Samson menghela nafasnya. Ia bingung dengan pernyataan pak Arya yang terbilang sangat cepat dan membuat dirinya bingung.
Bagaimana Samson tak bingung, jika pak Arya, orang yang baru saja ia temui menawarkan putrinya untuk menjadi istri Samson. Sungguh tak masuk akal.
"Bagaimana bisa Bapak memilih saya?" tanya Samson hati-hati. Meskipun dirinya merasa bahagia, karena pak Arya menganggap dirinya, apalagi sampai menikahkan putrinya untuk dirinya.

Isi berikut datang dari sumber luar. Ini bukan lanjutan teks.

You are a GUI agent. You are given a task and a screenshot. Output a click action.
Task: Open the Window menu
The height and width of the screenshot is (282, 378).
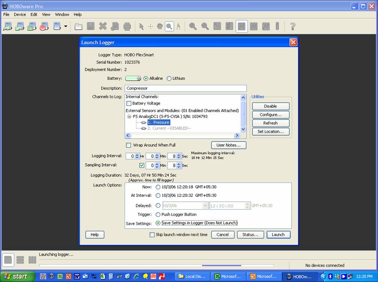[x=62, y=15]
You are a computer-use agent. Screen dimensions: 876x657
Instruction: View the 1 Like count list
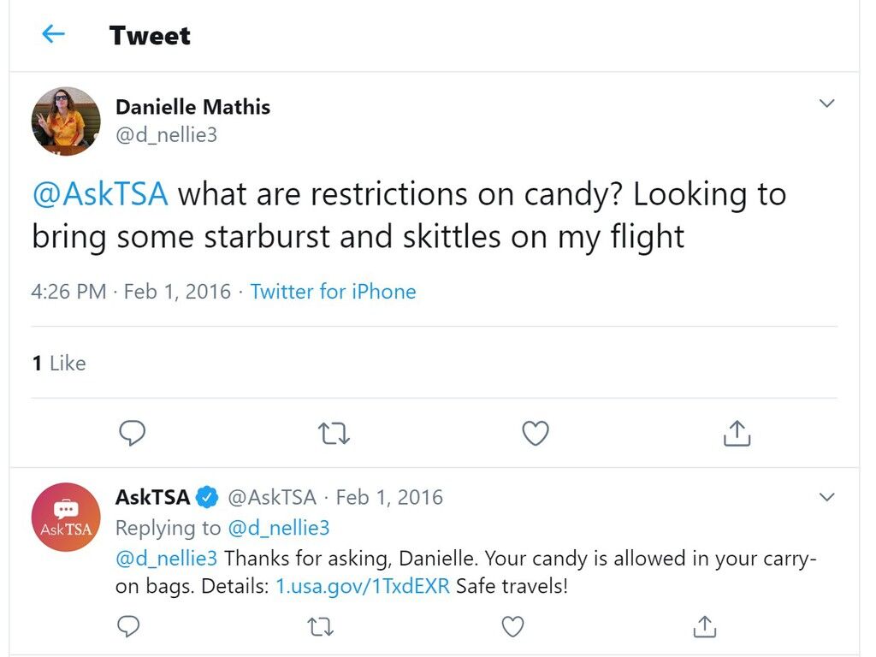point(59,363)
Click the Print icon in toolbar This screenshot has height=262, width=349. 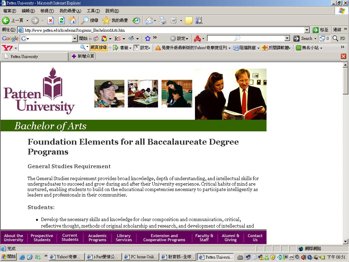coord(163,20)
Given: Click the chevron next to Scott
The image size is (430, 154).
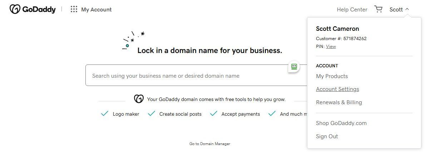Looking at the screenshot, I should [x=407, y=9].
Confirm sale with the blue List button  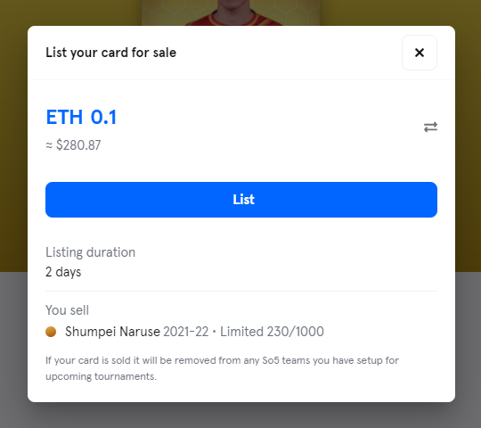[241, 200]

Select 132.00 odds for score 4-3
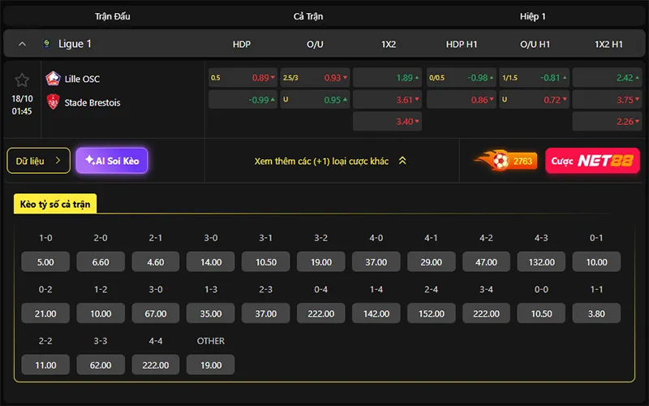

Tapi tetap saja, Samson merasa ini bukan lah hal baik, ini hanyalah kesalahanpahaman. Samson sedikit mengernyit ke arah dahi Pak Arya. Barangkali di dalam tempurung kepala lelaki tua tampan ini agak sedikit amnesia.
“Kamu ingin tahu jawabannya?” tanya Pak Arya, seraya menaikkan alis.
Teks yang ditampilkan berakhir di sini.